◆ **TASK DIRECTIONS**
Could you give the whole listing again, exactly as it reads?
───
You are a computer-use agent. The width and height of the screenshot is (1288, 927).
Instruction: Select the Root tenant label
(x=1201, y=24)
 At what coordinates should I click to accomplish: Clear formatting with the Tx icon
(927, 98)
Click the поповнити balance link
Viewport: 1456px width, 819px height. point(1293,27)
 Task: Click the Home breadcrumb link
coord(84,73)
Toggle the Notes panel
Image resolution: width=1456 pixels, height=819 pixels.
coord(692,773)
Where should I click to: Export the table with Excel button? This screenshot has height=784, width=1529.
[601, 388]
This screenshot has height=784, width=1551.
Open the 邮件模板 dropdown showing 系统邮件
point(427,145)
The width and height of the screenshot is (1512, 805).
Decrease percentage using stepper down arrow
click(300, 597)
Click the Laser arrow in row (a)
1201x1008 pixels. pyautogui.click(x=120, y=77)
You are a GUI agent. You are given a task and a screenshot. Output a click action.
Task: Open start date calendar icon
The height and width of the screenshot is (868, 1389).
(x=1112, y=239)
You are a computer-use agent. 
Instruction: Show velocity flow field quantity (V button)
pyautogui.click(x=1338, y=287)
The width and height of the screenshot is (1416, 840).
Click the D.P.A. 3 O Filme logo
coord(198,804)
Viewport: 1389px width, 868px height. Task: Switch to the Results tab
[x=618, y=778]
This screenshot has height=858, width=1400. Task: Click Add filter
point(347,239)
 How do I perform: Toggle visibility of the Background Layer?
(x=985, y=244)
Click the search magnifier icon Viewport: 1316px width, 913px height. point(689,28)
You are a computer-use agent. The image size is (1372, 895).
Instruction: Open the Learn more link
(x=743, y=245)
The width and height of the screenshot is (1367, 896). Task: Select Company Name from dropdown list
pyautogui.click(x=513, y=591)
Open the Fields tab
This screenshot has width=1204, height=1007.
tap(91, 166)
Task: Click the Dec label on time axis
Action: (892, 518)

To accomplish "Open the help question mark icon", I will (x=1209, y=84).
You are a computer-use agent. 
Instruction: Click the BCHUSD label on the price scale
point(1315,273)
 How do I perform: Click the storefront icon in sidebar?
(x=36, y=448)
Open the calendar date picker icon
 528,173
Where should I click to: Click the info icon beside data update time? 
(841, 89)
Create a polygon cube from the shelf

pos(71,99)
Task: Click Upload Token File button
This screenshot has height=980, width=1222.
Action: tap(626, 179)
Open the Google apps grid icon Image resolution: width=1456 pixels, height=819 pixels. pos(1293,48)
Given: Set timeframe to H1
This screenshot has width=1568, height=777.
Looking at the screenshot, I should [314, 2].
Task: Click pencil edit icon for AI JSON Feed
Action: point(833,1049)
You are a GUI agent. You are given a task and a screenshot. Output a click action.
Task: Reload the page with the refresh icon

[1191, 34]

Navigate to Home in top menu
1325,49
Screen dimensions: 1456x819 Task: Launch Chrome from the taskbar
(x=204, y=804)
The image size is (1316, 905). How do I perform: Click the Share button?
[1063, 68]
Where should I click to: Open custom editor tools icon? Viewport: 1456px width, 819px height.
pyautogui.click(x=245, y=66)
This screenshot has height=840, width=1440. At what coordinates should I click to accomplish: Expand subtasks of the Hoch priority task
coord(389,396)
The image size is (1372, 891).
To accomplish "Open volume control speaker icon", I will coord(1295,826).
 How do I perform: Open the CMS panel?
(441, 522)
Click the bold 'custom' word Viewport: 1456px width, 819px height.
───
◆ **RESPONSE BELOW**
You are a computer-use agent. The width and height of the screenshot is (1288, 927).
Instruction: Select the Root tenant label
(x=1201, y=24)
 At what coordinates should I click to accomplish: Clear formatting with the Tx icon
(927, 98)
Click the поповнити balance link
Viewport: 1456px width, 819px height. point(1293,27)
 Task: Click the Home breadcrumb link
coord(84,73)
Toggle the Notes panel
Image resolution: width=1456 pixels, height=819 pixels.
coord(692,773)
Where should I click to: Export the table with Excel button? This screenshot has height=784, width=1529.
[601, 388]
This screenshot has height=784, width=1551.
Open the 邮件模板 dropdown showing 系统邮件
point(427,145)
The width and height of the screenshot is (1512, 805).
Decrease percentage using stepper down arrow
click(300, 597)
Click the Laser arrow in row (a)
1201x1008 pixels. pyautogui.click(x=120, y=77)
You are a GUI agent. You are given a task and a screenshot. Output a click action.
Task: Open start date calendar icon
The height and width of the screenshot is (868, 1389).
(x=1112, y=239)
You are a computer-use agent. 
Instruction: Show velocity flow field quantity (V button)
pyautogui.click(x=1338, y=287)
The width and height of the screenshot is (1416, 840).
Click the D.P.A. 3 O Filme logo
coord(198,804)
Viewport: 1389px width, 868px height. Task: Switch to the Results tab
[x=618, y=778]
This screenshot has height=858, width=1400. Task: Click Add filter
point(347,239)
 How do I perform: Toggle visibility of the Background Layer?
(x=985, y=244)
Click the search magnifier icon Viewport: 1316px width, 913px height. point(689,28)
You are a computer-use agent. The image size is (1372, 895).
Instruction: Open the Learn more link
(x=743, y=245)
The width and height of the screenshot is (1367, 896). Task: Select Company Name from dropdown list
pyautogui.click(x=513, y=591)
Open the Fields tab
This screenshot has width=1204, height=1007.
tap(91, 166)
Task: Click the Dec label on time axis
Action: (892, 518)

To accomplish "Open the help question mark icon", I will (x=1209, y=84).
You are a computer-use agent. 
Instruction: Click the BCHUSD label on the price scale
point(1315,273)
 How do I perform: Click the storefront icon in sidebar?
(x=36, y=448)
Open the calendar date picker icon
 528,173
Where should I click to: Click the info icon beside data update time? 
(841, 89)
Create a polygon cube from the shelf

pos(71,99)
Task: Click Upload Token File button
This screenshot has height=980, width=1222.
Action: tap(626, 179)
Open the Google apps grid icon Image resolution: width=1456 pixels, height=819 pixels. pos(1293,48)
Given: Set timeframe to H1
This screenshot has width=1568, height=777.
Looking at the screenshot, I should [314, 2].
Task: Click pencil edit icon for AI JSON Feed
Action: point(833,1049)
You are a GUI agent. You are given a task and a screenshot. Output a click action.
Task: Reload the page with the refresh icon

[1191, 34]

Navigate to Home in top menu
1325,49
Screen dimensions: 1456x819 Task: Launch Chrome from the taskbar
(x=204, y=804)
The image size is (1316, 905). How do I perform: Click the Share button?
[1063, 68]
Where should I click to: Open custom editor tools icon? Viewport: 1456px width, 819px height.
pyautogui.click(x=245, y=66)
This screenshot has height=840, width=1440. At what coordinates should I click to accomplish: Expand subtasks of the Hoch priority task
coord(389,396)
The image size is (1372, 891).
To accomplish "Open volume control speaker icon", I will coord(1295,826).
 How do I perform: Open the CMS panel?
(441, 522)
Click the bold 'custom' word Viewport: 1456px width, 819px height.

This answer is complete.